# **Data Collection Part 2**: Web Scraping <u>Fake News</u>

This notebook demonstrates the first part of this project's data collection which is web scraping fake news from news sites in the Philippines. 

The **news sites involved** in collecting real news are the following: 
1. [`Ako'y Pilipino`](https://www.gmanetwork.com/news/topstories/)
2. [`Maharlika News`](https://www.rappler.com/)

# Importing Libraries
To start, we will be importing libraries that would help us perform web scraping and data processing properly.

## Basic Libraries
*  [`requests`](https://pypi.org/project/requests/): has functions for HTTP requests 
> allows us to make requests to a web page and access its contents

*   [`pandas`](https://pandas.pydata.org/) : has functions for data analysis and manipulation
> this allows us to obtain and organize all scraped data in a format that can be used for Exploratory Data Analysis (EDA) and for creating a model for fake news detection

In [None]:
import requests
import pandas as pd

## Web Scraping Library: [`BeautifulSoup`](https://www.crummy.com/software/BeautifulSoup/bs4/doc/)

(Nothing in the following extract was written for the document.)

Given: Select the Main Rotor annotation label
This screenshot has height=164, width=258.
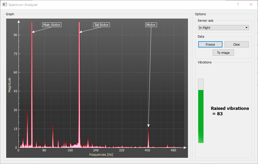Looking at the screenshot, I should click(52, 25).
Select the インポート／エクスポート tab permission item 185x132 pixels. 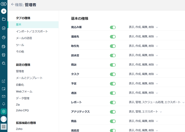coord(32,31)
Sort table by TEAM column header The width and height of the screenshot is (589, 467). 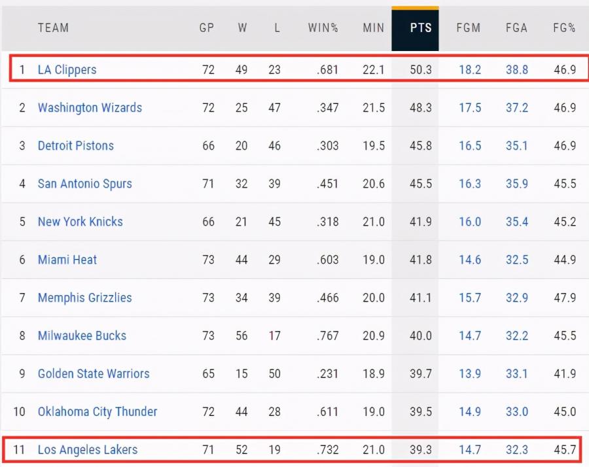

> The [`BeautifulSoup`](https://www.crummy.com/software/BeautifulSoup/bs4/doc/) library will be used for web scraping fake news from Ako'y Filipino and Maharlika News since we will only be scraping 1 page at a time on both sites.

In [None]:
from bs4 import BeautifulSoup

# Web Scraping Fake News Sites

In this section, there will be two primary sections which are (1) `Web Scraping Ako'y Pilipino News` and (2) `Web Scraping Maharlika News`. Both instances of web scraping will be executed using the assistance of the **BeautifulSoup** Library.

## Part 2.1. Web Scraping Ako'y Pilipino Articles

- [TO DO] Ako'y Pilipino Articles Definition
- [TO DO] Screenshot of Ako'y Pilipino Articles Site Page that will be web scraped


In web scraping fake news articles from Ako'y Pilipino, a function named `web_scrape_akoy_pilipino()` was created to web scrape articles from the **Local** and **International news** found in this site.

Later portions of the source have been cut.